### [EXERCISE AIM]
Look over the entries that follow and work out how many lines contain "Task". State the number only.

EXERCISE INPUT START

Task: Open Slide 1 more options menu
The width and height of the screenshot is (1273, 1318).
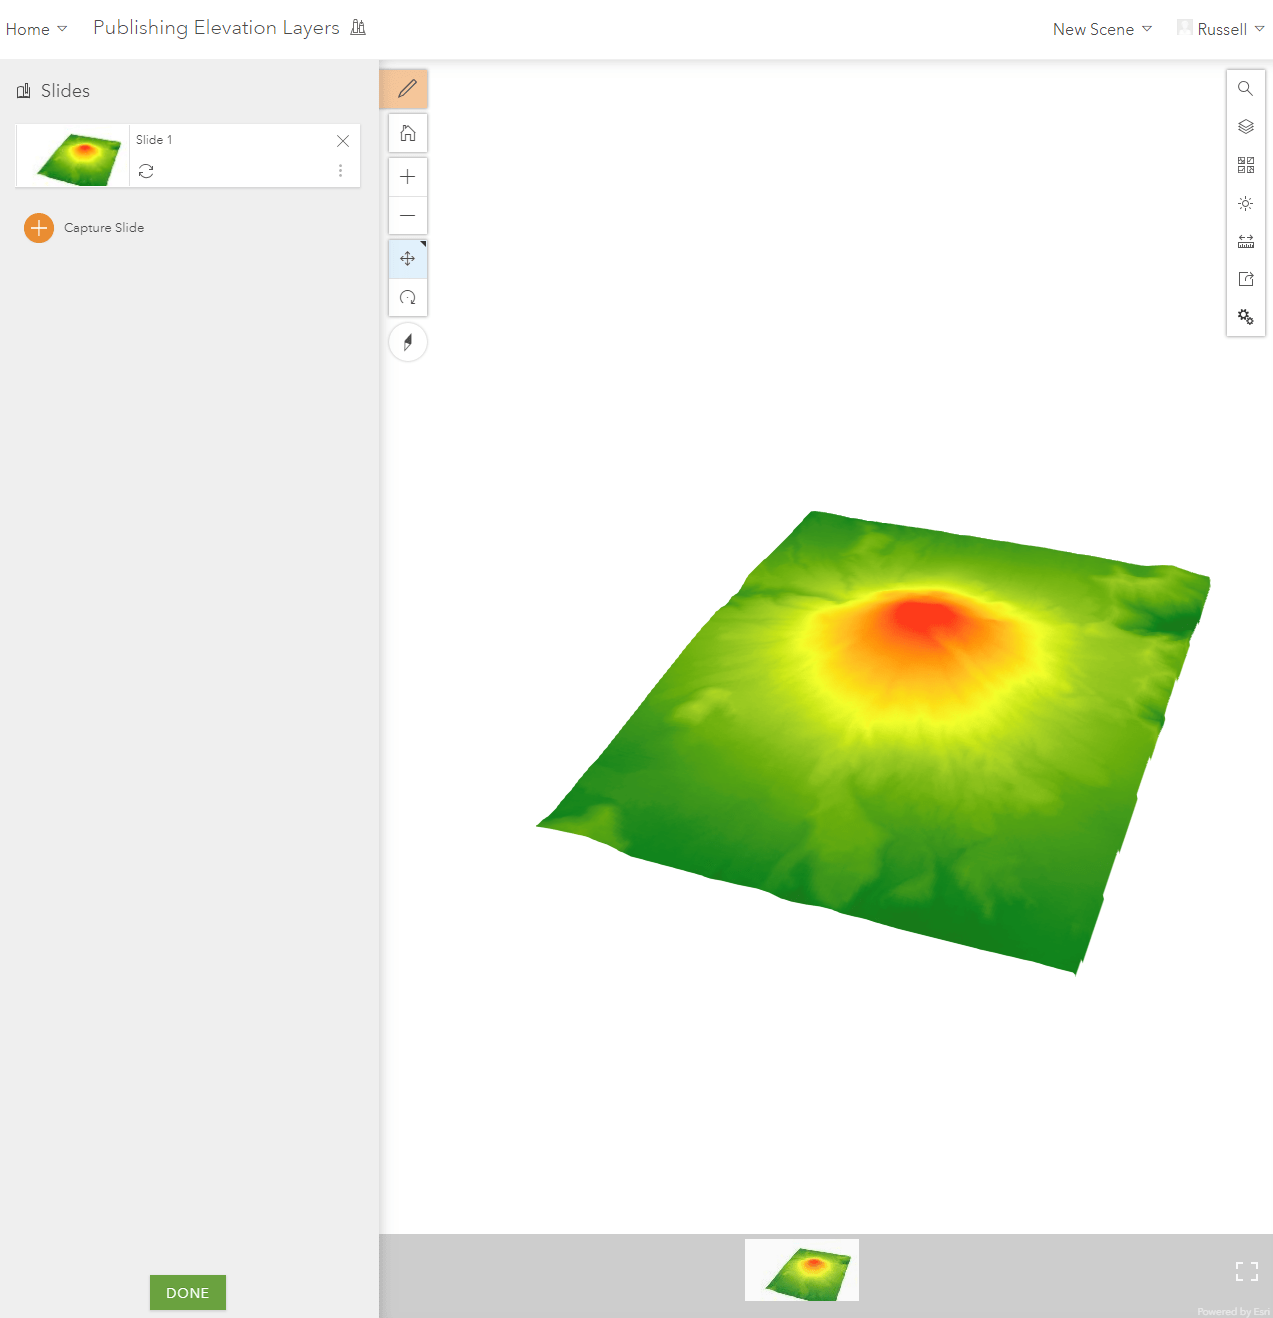Action: (x=341, y=171)
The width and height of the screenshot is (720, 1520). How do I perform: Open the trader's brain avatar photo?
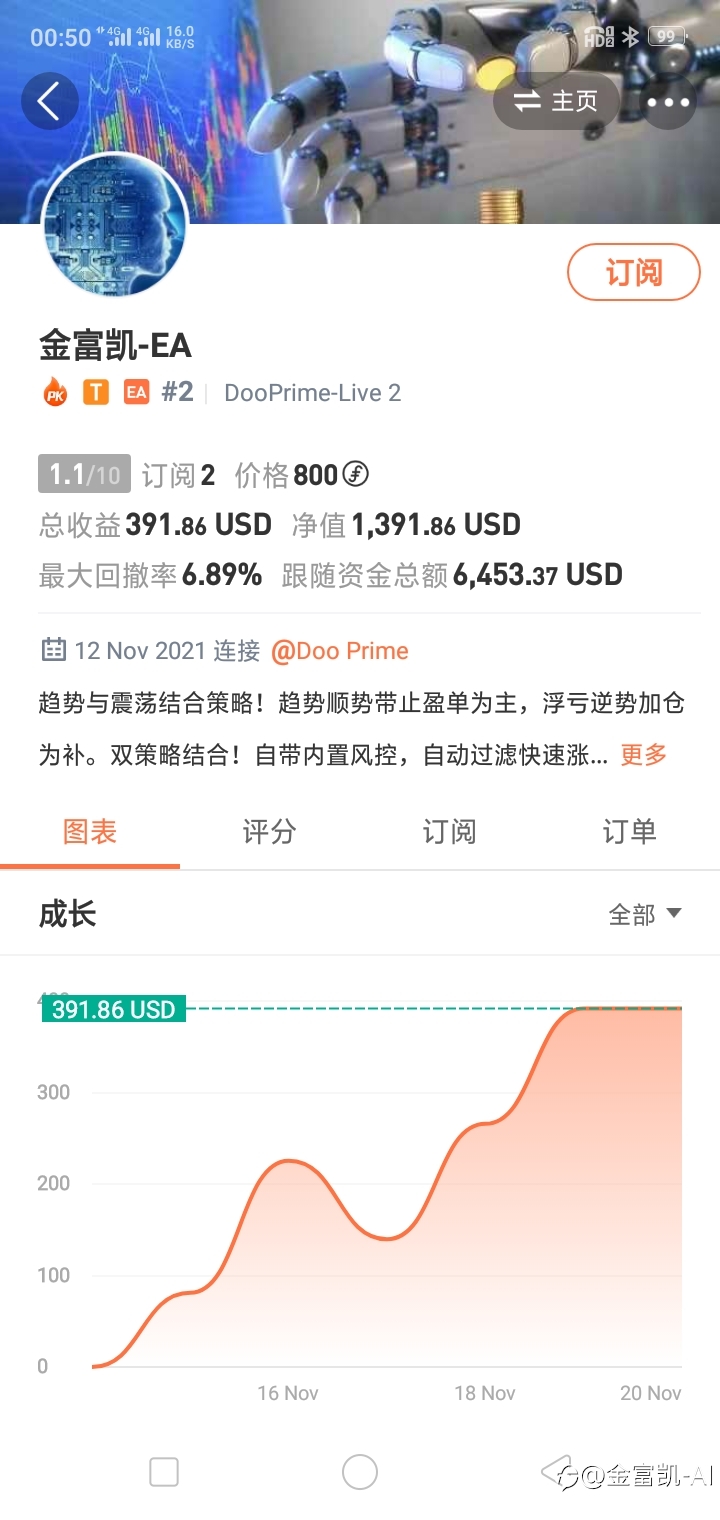pos(114,225)
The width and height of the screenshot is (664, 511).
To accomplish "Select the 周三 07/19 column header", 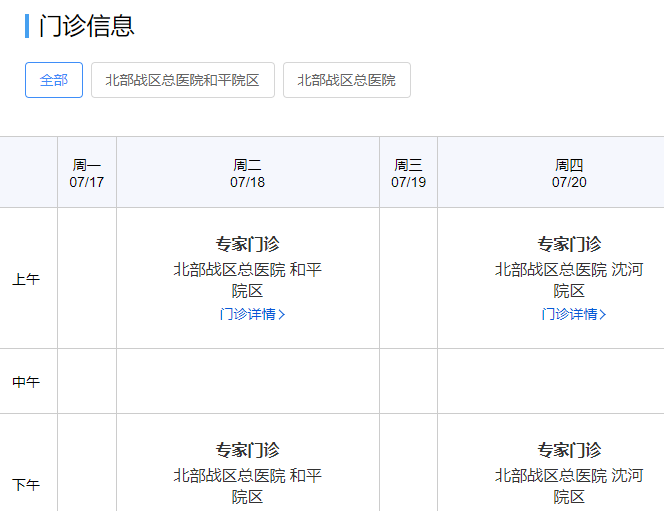I will [x=408, y=173].
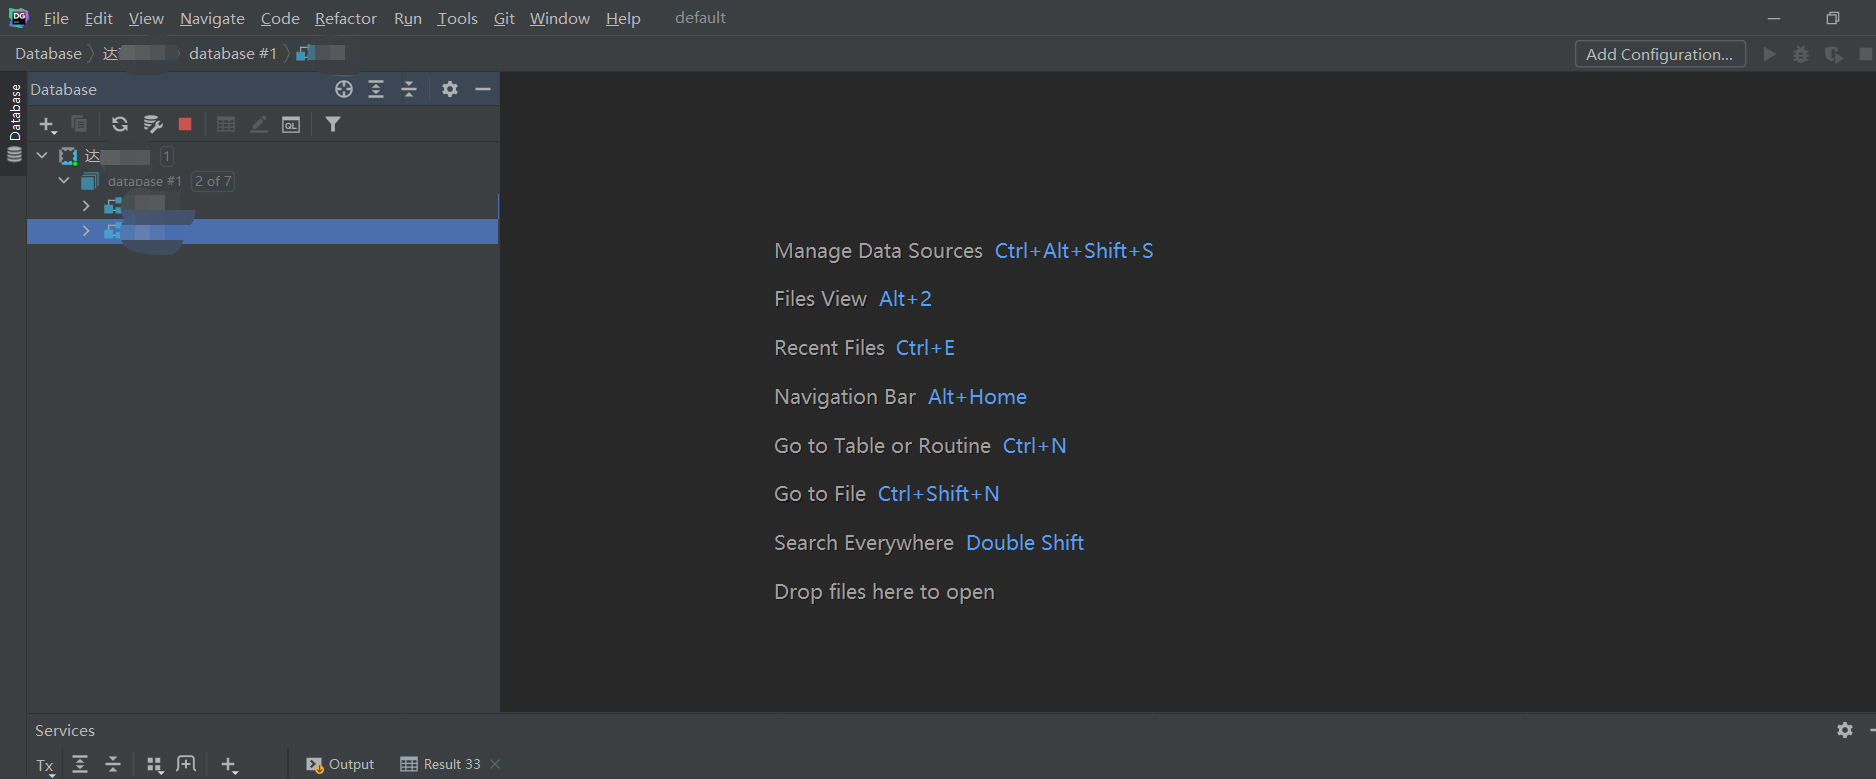Click the Scroll from Editor target icon

click(x=344, y=89)
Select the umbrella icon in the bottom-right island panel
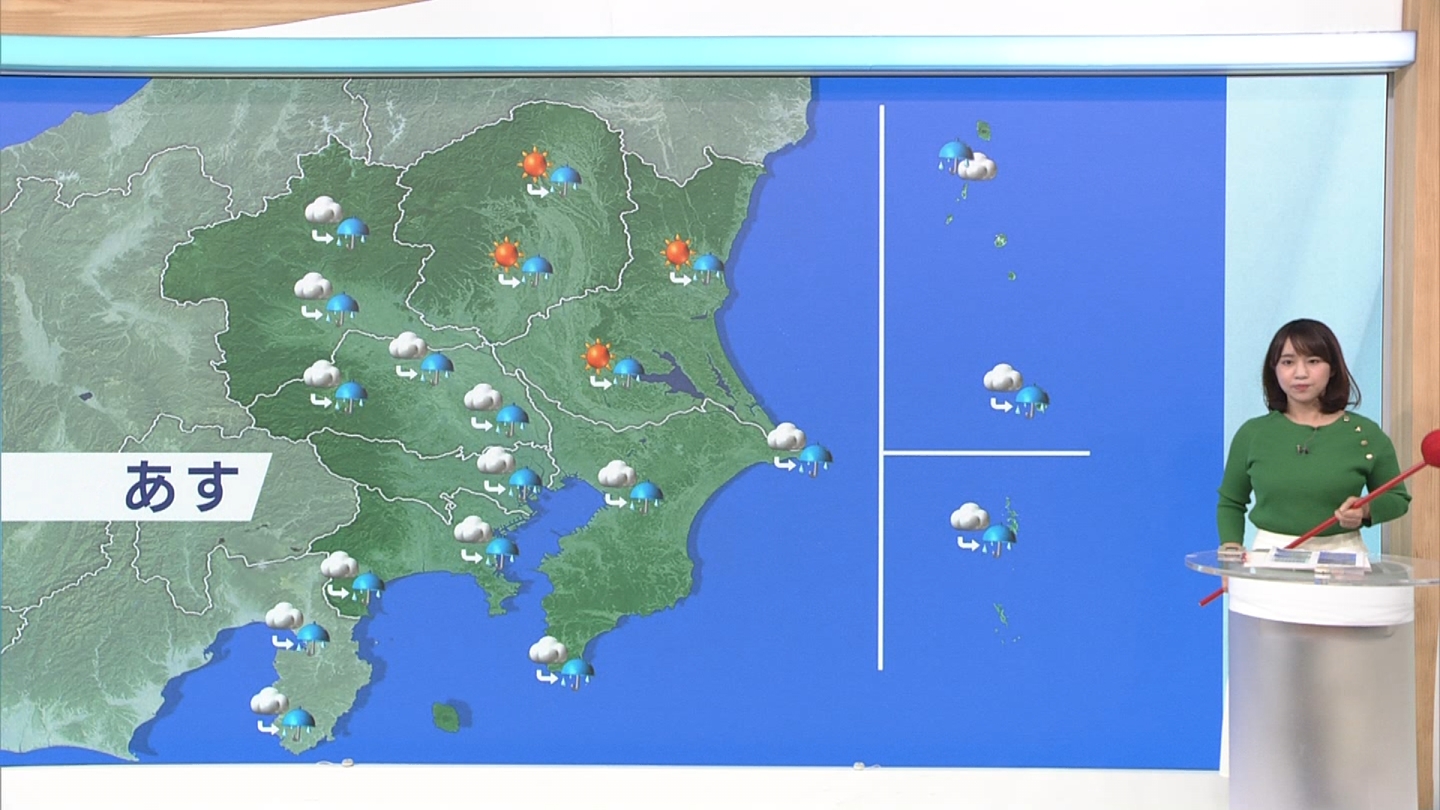Image resolution: width=1440 pixels, height=810 pixels. point(998,538)
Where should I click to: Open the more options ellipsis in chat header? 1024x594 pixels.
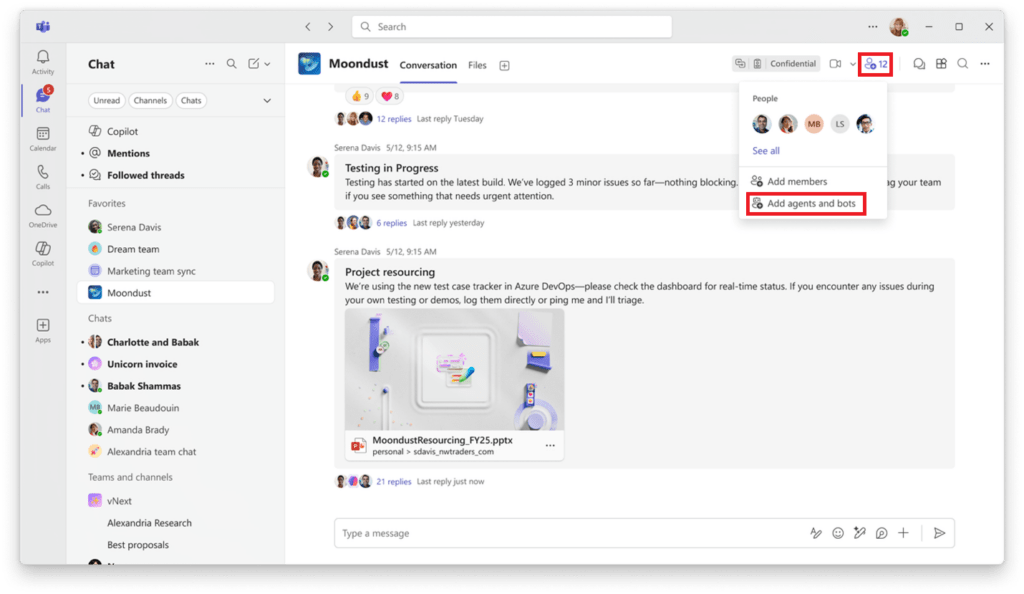click(x=984, y=63)
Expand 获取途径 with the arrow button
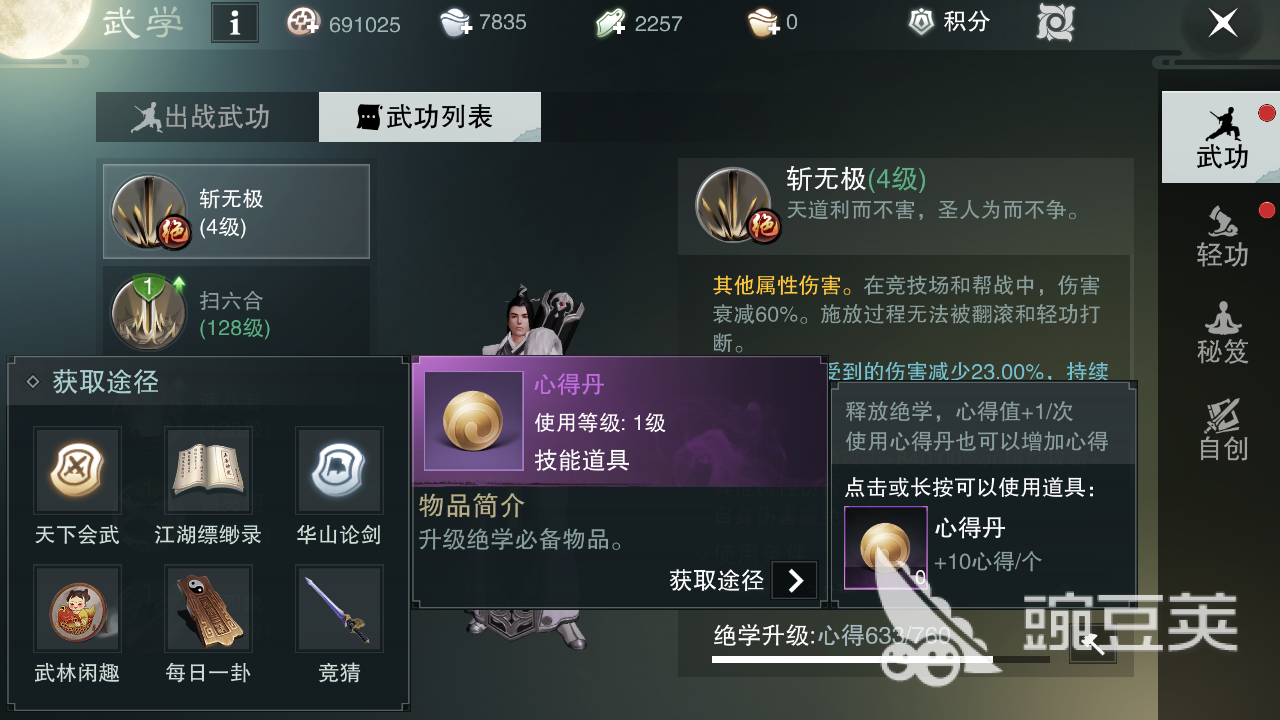Viewport: 1280px width, 720px height. [795, 580]
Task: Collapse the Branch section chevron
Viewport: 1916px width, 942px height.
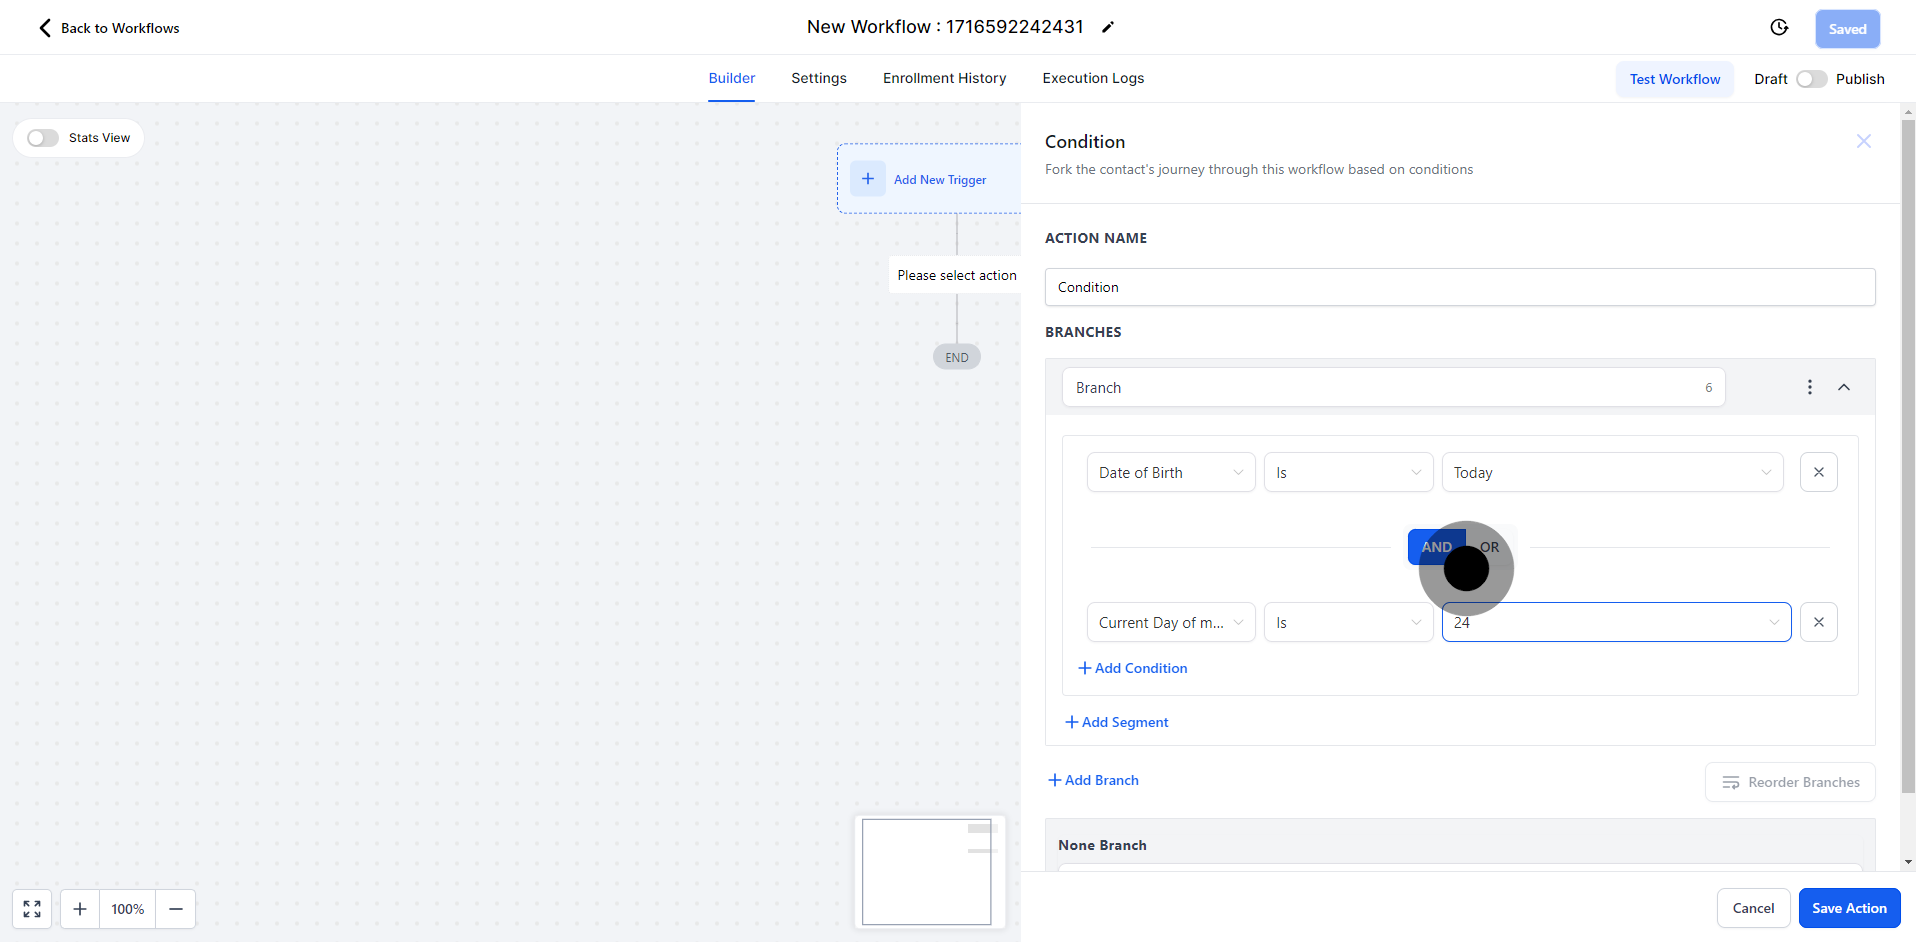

EXERCISE INPUT END

### [ANSWER FOR THIS EXERCISE]
2